Quelles sont les opportunités et les dangers de cette révolution digitale ?
Aujourd’hui, il devient totalement indispensable de maîtriser les outils numériques. C’est pourquoi, Il est plus approprié d’étudier la plus-value que peuvent nous apporter ces outils que de les ignorer ou de passer à côté en prenant le risque de se retrouver un peu comme des illettrés du numérique. En outre, le matériel évolue très vite et n’est pas forcement entré de la même façon dans les écoles.

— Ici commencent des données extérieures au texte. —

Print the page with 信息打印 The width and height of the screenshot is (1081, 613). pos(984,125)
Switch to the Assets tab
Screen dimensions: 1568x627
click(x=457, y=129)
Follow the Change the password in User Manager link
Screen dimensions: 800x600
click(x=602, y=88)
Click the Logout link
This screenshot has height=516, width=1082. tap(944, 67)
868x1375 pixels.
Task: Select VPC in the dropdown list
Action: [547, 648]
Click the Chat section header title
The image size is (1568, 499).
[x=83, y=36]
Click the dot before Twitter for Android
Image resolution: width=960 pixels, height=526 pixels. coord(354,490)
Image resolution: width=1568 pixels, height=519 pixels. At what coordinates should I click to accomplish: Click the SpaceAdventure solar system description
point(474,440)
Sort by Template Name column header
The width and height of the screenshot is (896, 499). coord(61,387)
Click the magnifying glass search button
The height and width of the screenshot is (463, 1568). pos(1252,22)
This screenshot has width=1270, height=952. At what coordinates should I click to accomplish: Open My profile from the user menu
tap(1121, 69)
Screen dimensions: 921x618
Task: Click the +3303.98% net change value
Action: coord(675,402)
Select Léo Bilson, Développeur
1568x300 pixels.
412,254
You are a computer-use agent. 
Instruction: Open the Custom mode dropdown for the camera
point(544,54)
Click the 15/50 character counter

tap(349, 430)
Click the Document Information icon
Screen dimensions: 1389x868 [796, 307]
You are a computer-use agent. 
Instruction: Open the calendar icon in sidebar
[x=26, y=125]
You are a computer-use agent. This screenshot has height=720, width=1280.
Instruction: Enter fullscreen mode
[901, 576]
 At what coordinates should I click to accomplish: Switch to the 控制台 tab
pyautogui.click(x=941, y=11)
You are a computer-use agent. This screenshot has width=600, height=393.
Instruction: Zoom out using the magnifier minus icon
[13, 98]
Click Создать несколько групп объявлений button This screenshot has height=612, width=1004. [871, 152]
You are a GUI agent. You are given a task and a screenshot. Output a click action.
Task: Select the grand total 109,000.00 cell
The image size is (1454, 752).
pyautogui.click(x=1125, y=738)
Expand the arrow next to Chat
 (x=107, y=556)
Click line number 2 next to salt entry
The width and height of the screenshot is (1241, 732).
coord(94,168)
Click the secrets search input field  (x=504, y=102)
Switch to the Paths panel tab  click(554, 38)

Néanmoins, au sein des établissements scolaires, on ne va pas pouvoir changer toutes les pratiques du jour au lendemain; d’ailleurs, ce n’est peut-être ni utile ni nécessaire. Il faut arriver à faire cohabiter le monde réel et le monde digital pour qu’ils ne soient pas en opposition, mais plutôt en complémentarité.
Comment combattre la surexposition d’information ?
Il est vrai qu’on est submergé par un flux d’informations qu’on n’arrive pas à trier et surtout à analyser avec le recul nécessaire. Tout circule sur le même niveau, avec les mêmes canaux, et du coup, ce qui est important de la part des enseignants c’est apprendre aux élèves à utiliser les bons canaux d’informations, à avoir un esprit critique et à être capable d’analyser et de trier.